From the first spark to future fireworks

Since the photoelectric effect was first discovered in 1839 photovoltaic technologies have been growing and improving with great leaps and bounds. And the future looks as bright as the sun.

The advancement in technology has been much more rapid in the past decade where new photovoltaic technologies that show promise for further energy efficiency gains and cost reductions are starting to emerge.

Today, efficiencies have climbed to greater than 30%, with the promise of 40% on the way. New thin film technologies with low production costs promise competitive markets with costs matching that of monthly electric bills.

How do Photovoltaics generate Power?

The PV process converts sunlight directly into electricity. The sun emits photons (light), which generate electricity when they strike a photovoltaic cell.

Solar cells are made of silicon, a special type of melted sand, consisting of two or more thin layers of semi conducting material, usually silicon. The layers are given opposite charges - one positive, one negative.

When sunlight strikes the solar cell, electrons are knocked loose and move toward the treated front surface of the solar cell. The result is an electron imbalance between the front and back of the cell and causes electricity to flow - the greater the intensity of light, the greater the flow of electricity.

PV materials

Cadmium telluride (CdTe)

CdTe is an extremely efficient light-absorbing material for thin-film solar cells. It is much easier to deposit and more suitable for mass production as compared to other thin-film materials. Apart from amorphous silicon, CdTe is the only technology that can be delivered on a large scale.

Copper Indium Selenide (CIS)

CIS is the component highly relevant for thin film solar cell application simply because of their high optical absorption coefficients. It also has highly versatile optical and electrical characteristics that can be manipulated and tuned for a particular need in any given device.

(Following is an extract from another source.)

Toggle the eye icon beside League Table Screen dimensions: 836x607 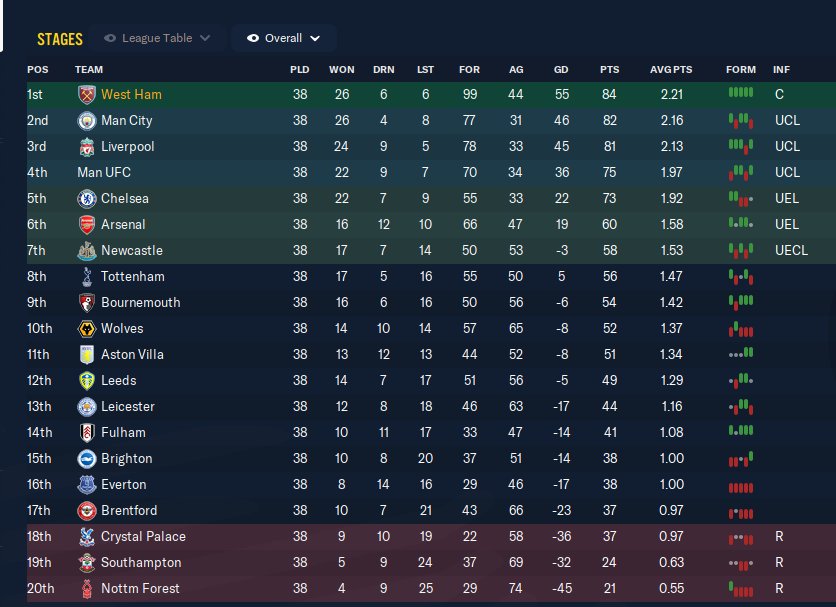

Copper Indium Gallium Diselenide (CIGS)

CIGS is a variation of CIS. CIGS are multi-layered thin-film composites and unlike conventional silicon based solar cell it is best described by a more complex heterojunction model. Gallium is used to increase the optical bandgap of the CIGS layer as compared to CIS. Thus the result is an increase in the open-circuit voltage. Indium, another component used in the technology, can easily be recycled from decommissioned PV modules. Selenium provides better uniformity across the layer and so the number of recombination sites in the film are reduced which benefits the quantum efficiency and thus the conversion efficiency.

Gallium arsenide (GaAs) multijunction

GaAs multijunction devices are the most efficient solar cells to date. These cells consist of multiple thin films produced using molecular beam epitaxy. They use 20 to 30 different semiconductors layered in series. Each type of semiconductor will have a characteristic band gap energy which causes it to absorb light most efficiently at a certain color, or more precisely, to absorb electromagnetic radiation over a portion of the spectrum. The semiconductors are carefully chosen to absorb nearly the entire solar spectrum, thus generating electricity from as much of the solar energy as possible.

Further down the road

NanoMarkets, an industry analyst firm, believes that PV technology will offer a major long-term opportunity to those who can look beyond short-term supply constraints and focus on the unique advantages of thin-film/organic PV that can be exploited. These advantages include weight, flexibility and low-cost production methods.

PV and environmental experts emphasise that the role of renewable energy, including solar water heating, especially in electrically heated buildings will gain importance in the coming years. Building integrated photovoltaics (BIPV) have the most potential as they are economic as an alternative to expensive cladding. Analysis indicates that BIPV will approach cost-effectiveness sometime after 2020.

In India, both crystalline silicon technology and thin-film solar panels have found takers. India is also evaluating emerging technologies, including nanotechnology and concentrator photovoltaic cells, to bring down the cost of solar equipment.